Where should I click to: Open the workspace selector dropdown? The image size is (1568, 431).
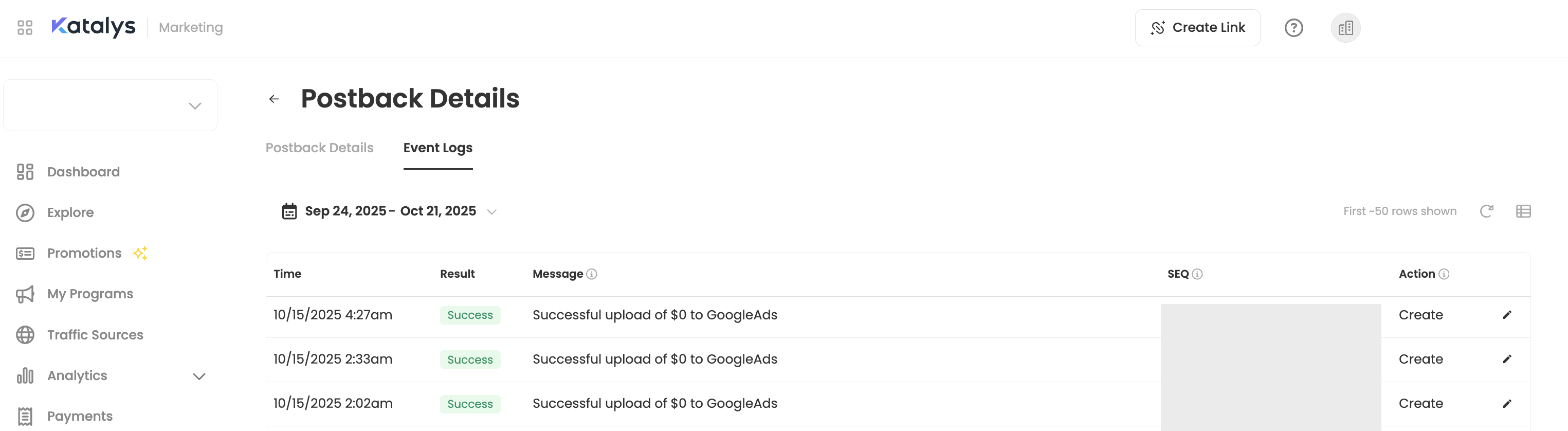pos(194,105)
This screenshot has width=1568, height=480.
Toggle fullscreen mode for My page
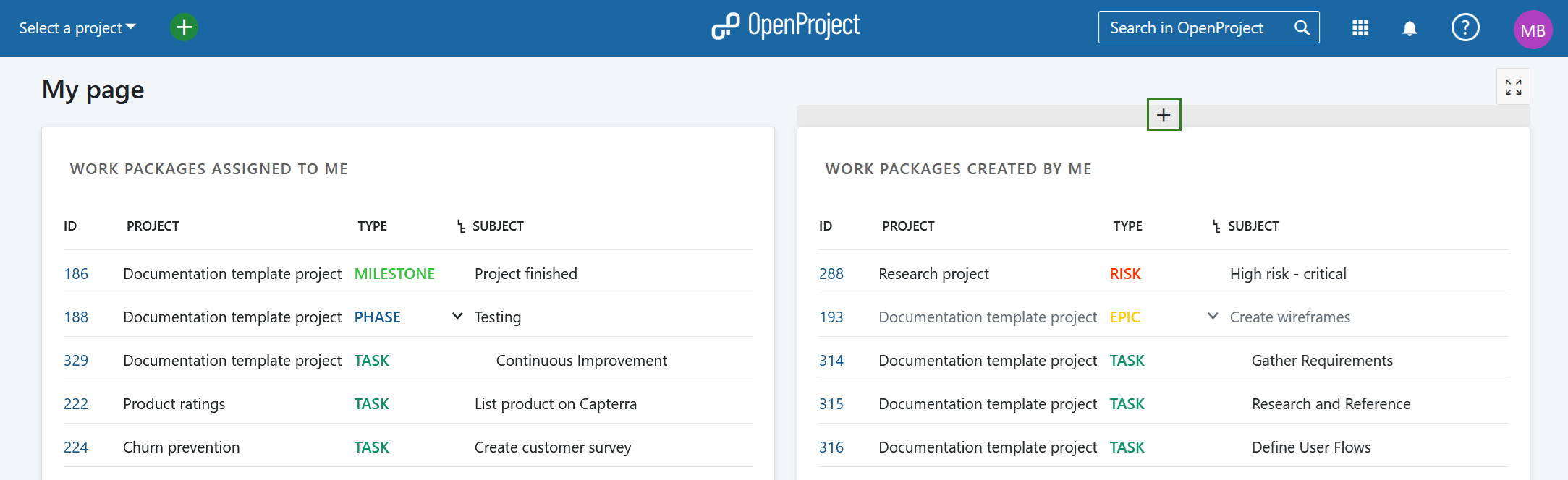(x=1513, y=87)
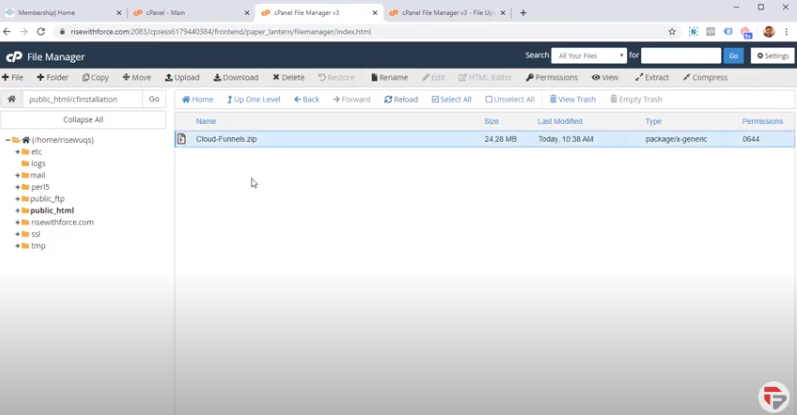Switch to the cPanel - Main tab
Screen dimensions: 797x415
(185, 13)
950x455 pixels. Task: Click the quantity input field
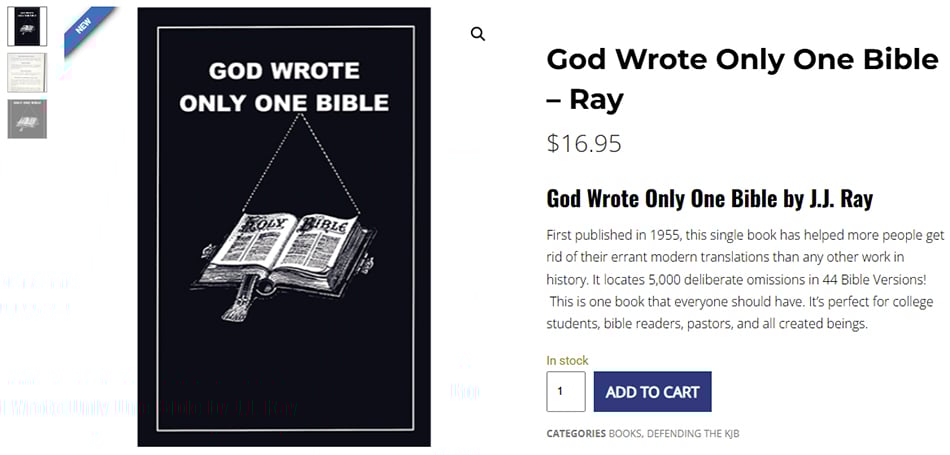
^^^^^^^^
Please return the lines from the line with "This screenshot has width=1568, height=480." through the last line of the data, both included, exactly, and without pictures.

This screenshot has width=1568, height=480.
Toggle fullscreen mode for My page
(x=1513, y=87)
Switch to the cPanel - Main tab
Screen dimensions: 797x415
(185, 13)
950x455 pixels. Task: Click the quantity input field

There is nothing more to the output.